▶ _Work instructions_
Retype each entry exactly. Skip any pictures.
****
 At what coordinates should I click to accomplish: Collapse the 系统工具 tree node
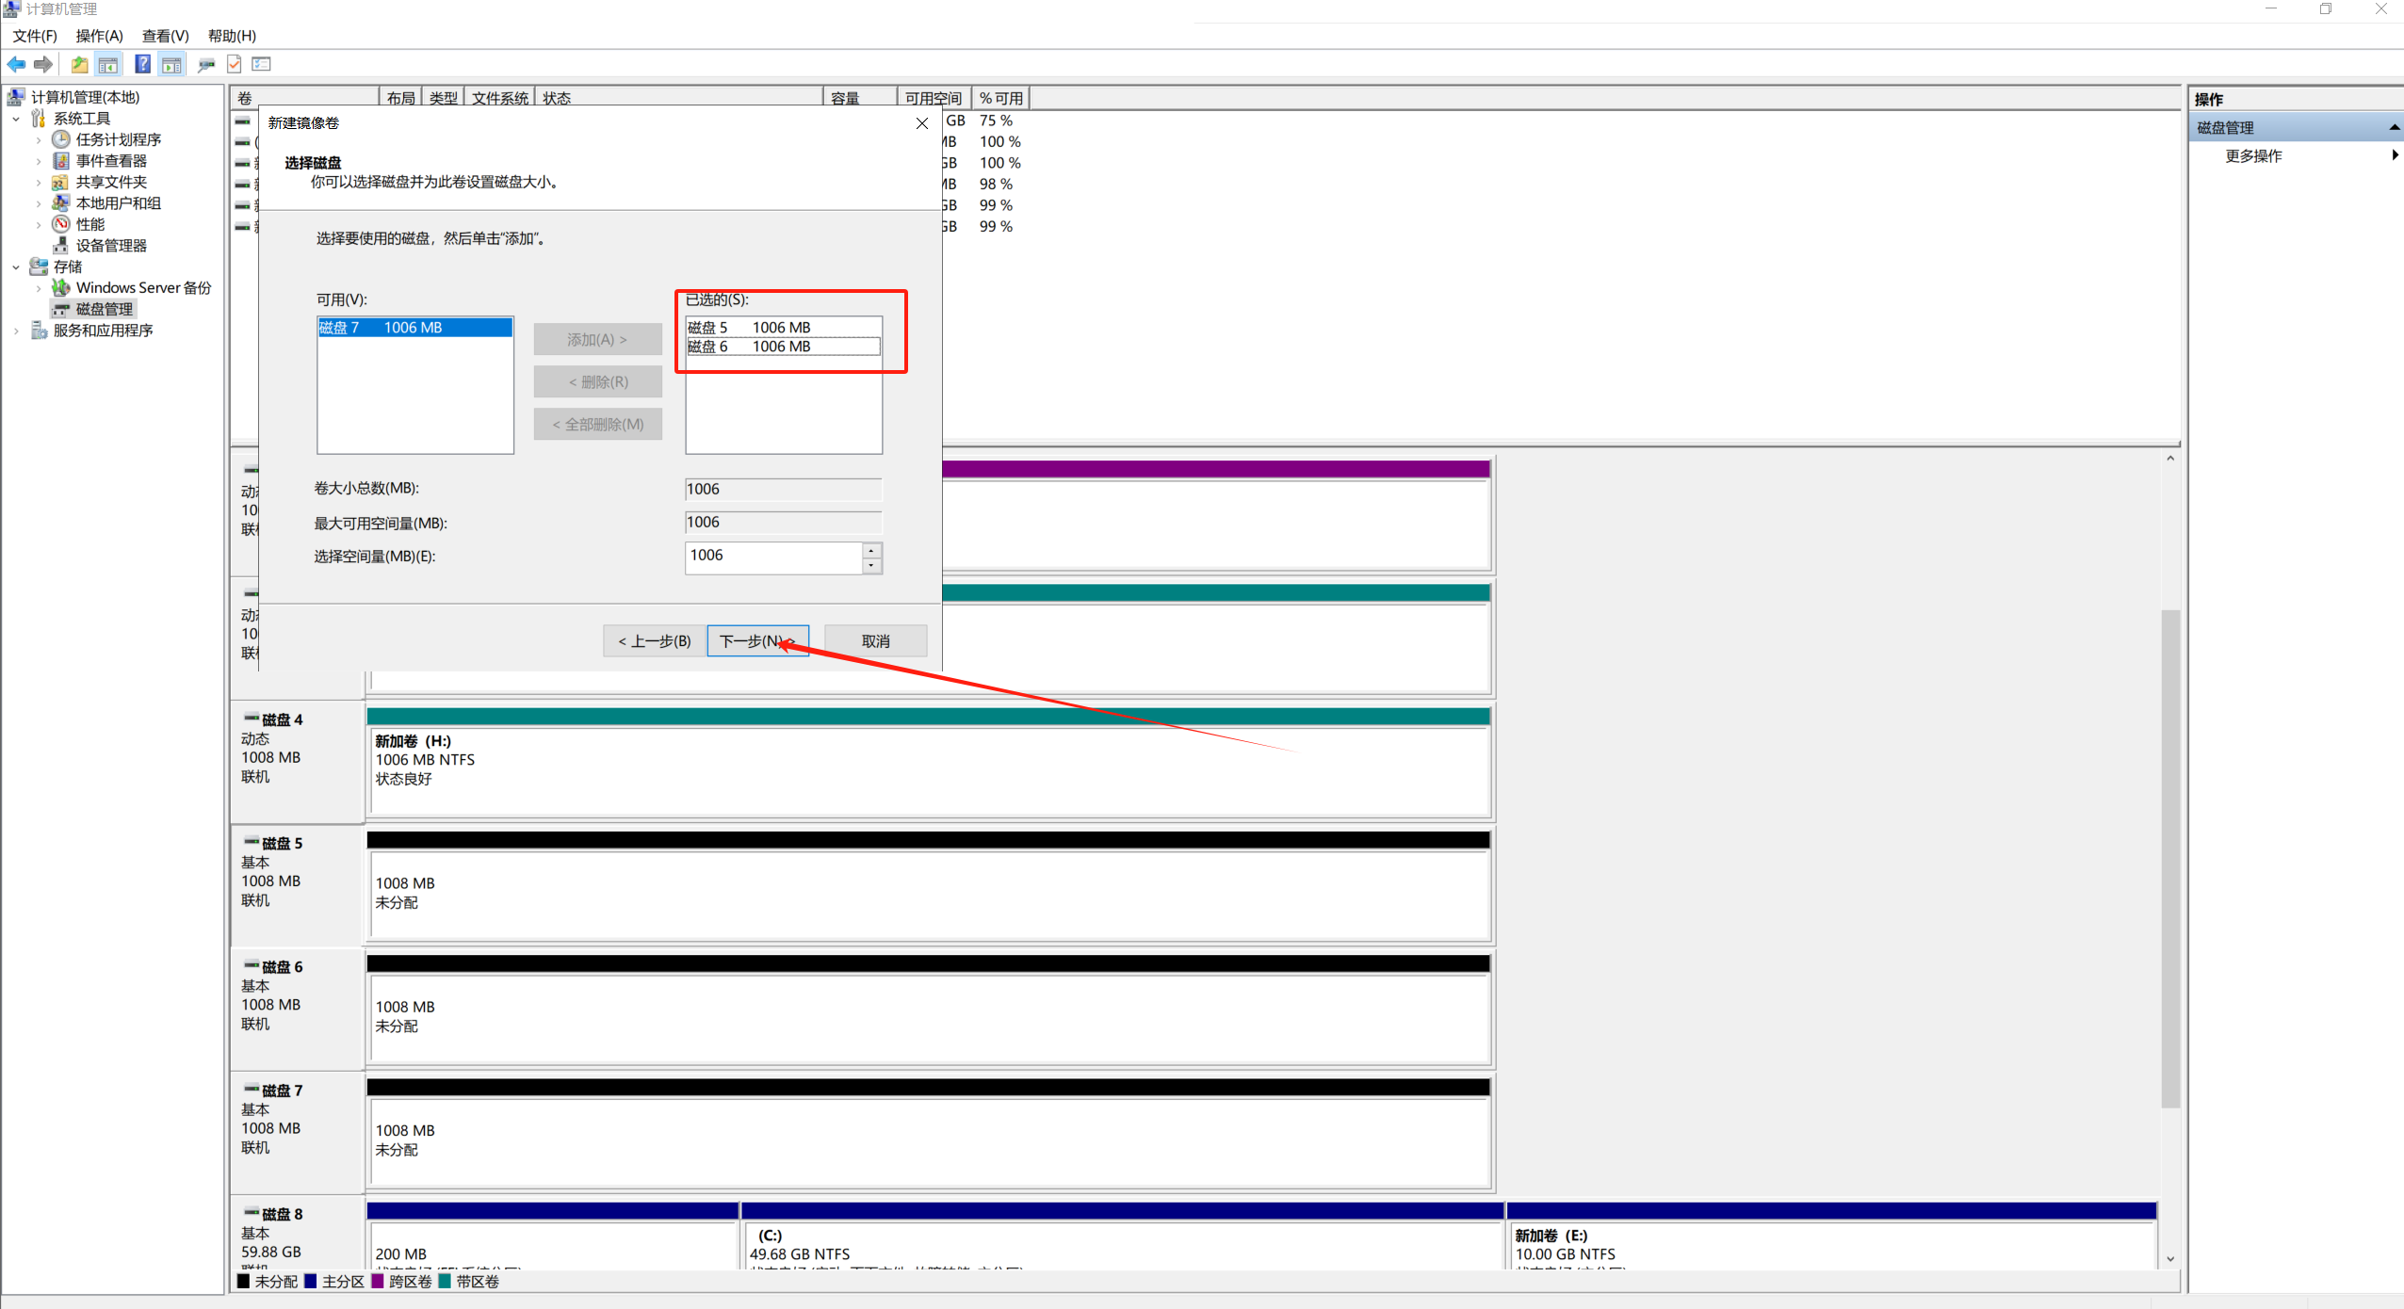click(x=16, y=119)
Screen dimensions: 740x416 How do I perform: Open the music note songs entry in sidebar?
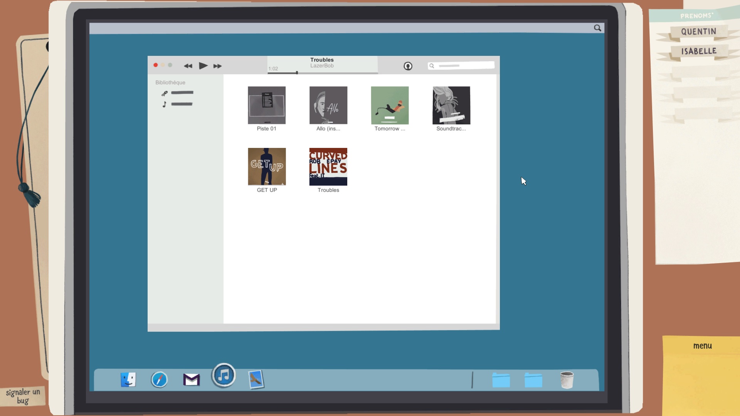(177, 104)
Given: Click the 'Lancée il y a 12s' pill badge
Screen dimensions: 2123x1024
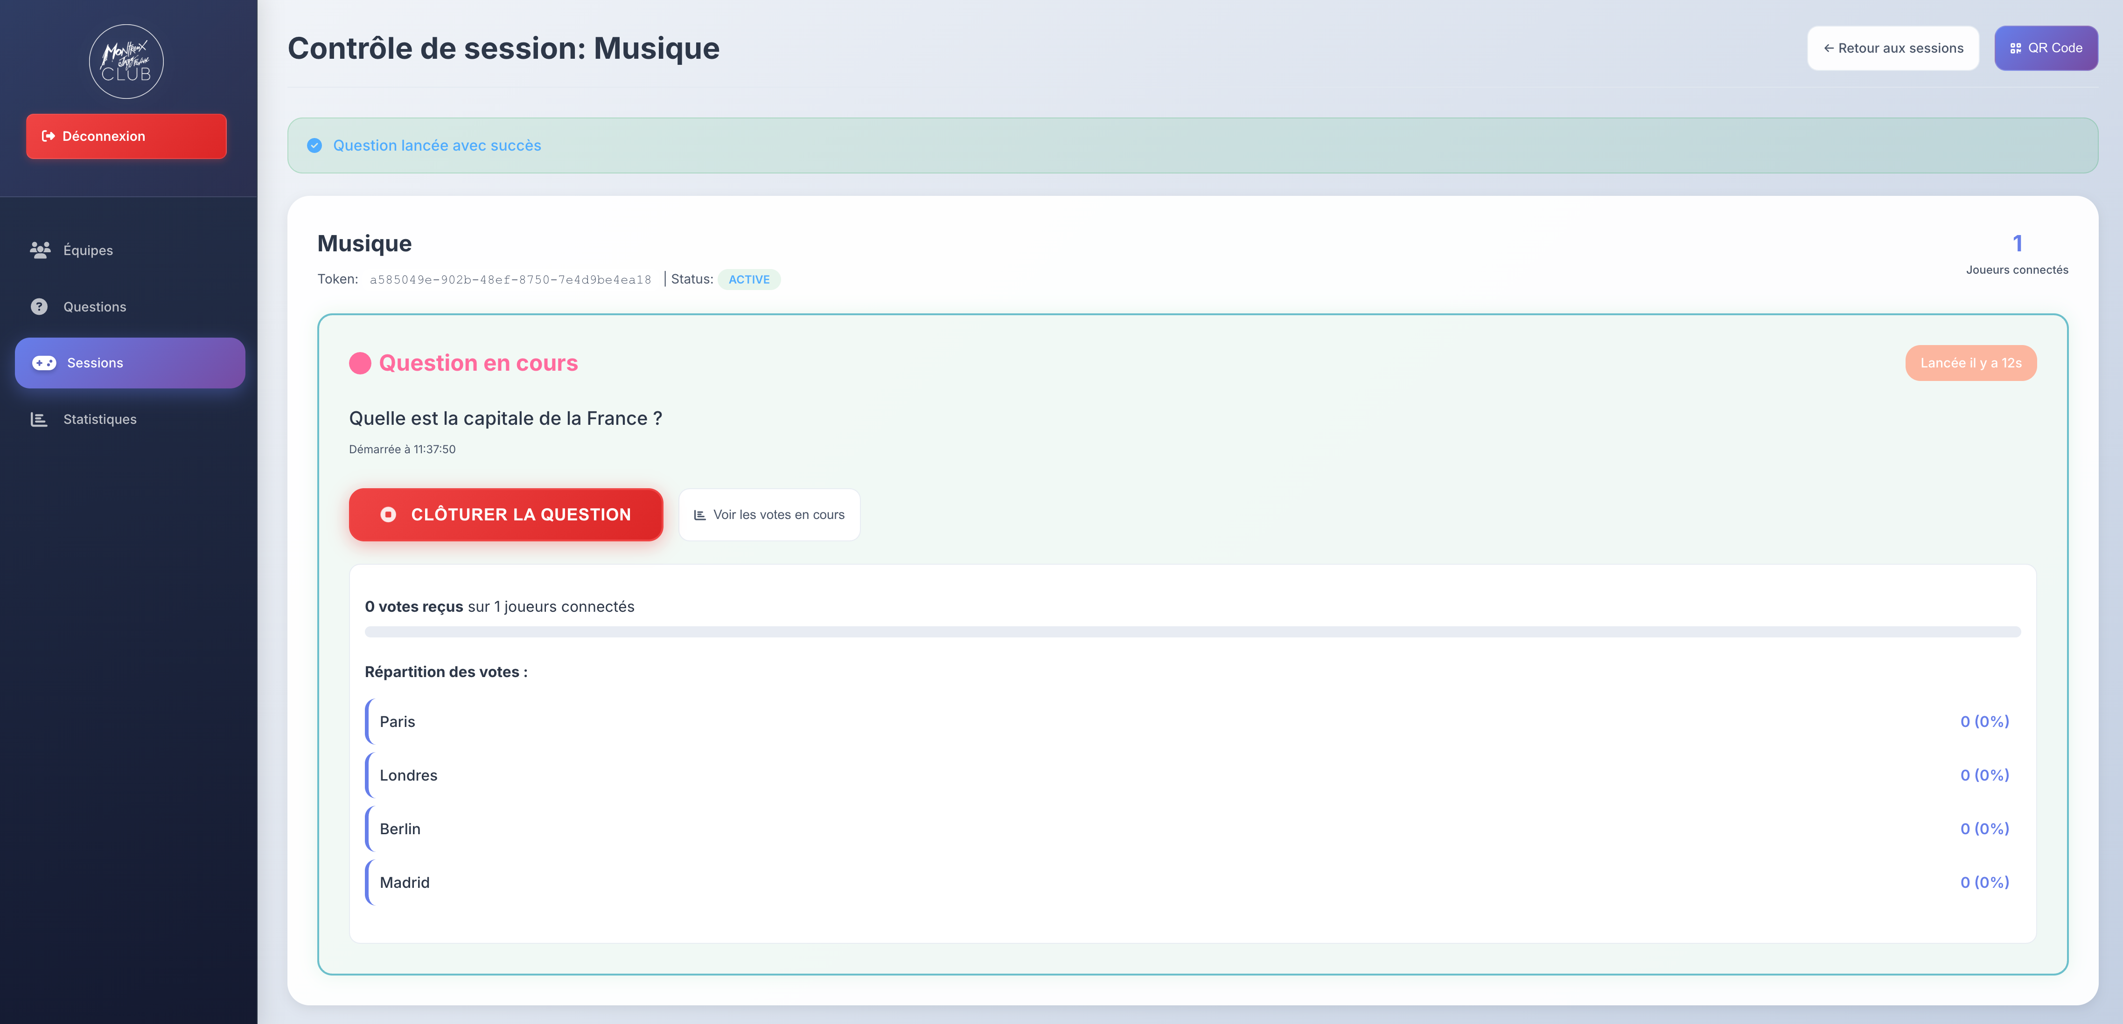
****
▶ _Solution_
 At what coordinates should I click to accomplish: Collapse the 系统工具 tree node
click(x=16, y=119)
Screen dimensions: 740x416 How do I perform: Open the music note songs entry in sidebar?
(177, 104)
Given: Click the 'Lancée il y a 12s' pill badge
Screen dimensions: 2123x1024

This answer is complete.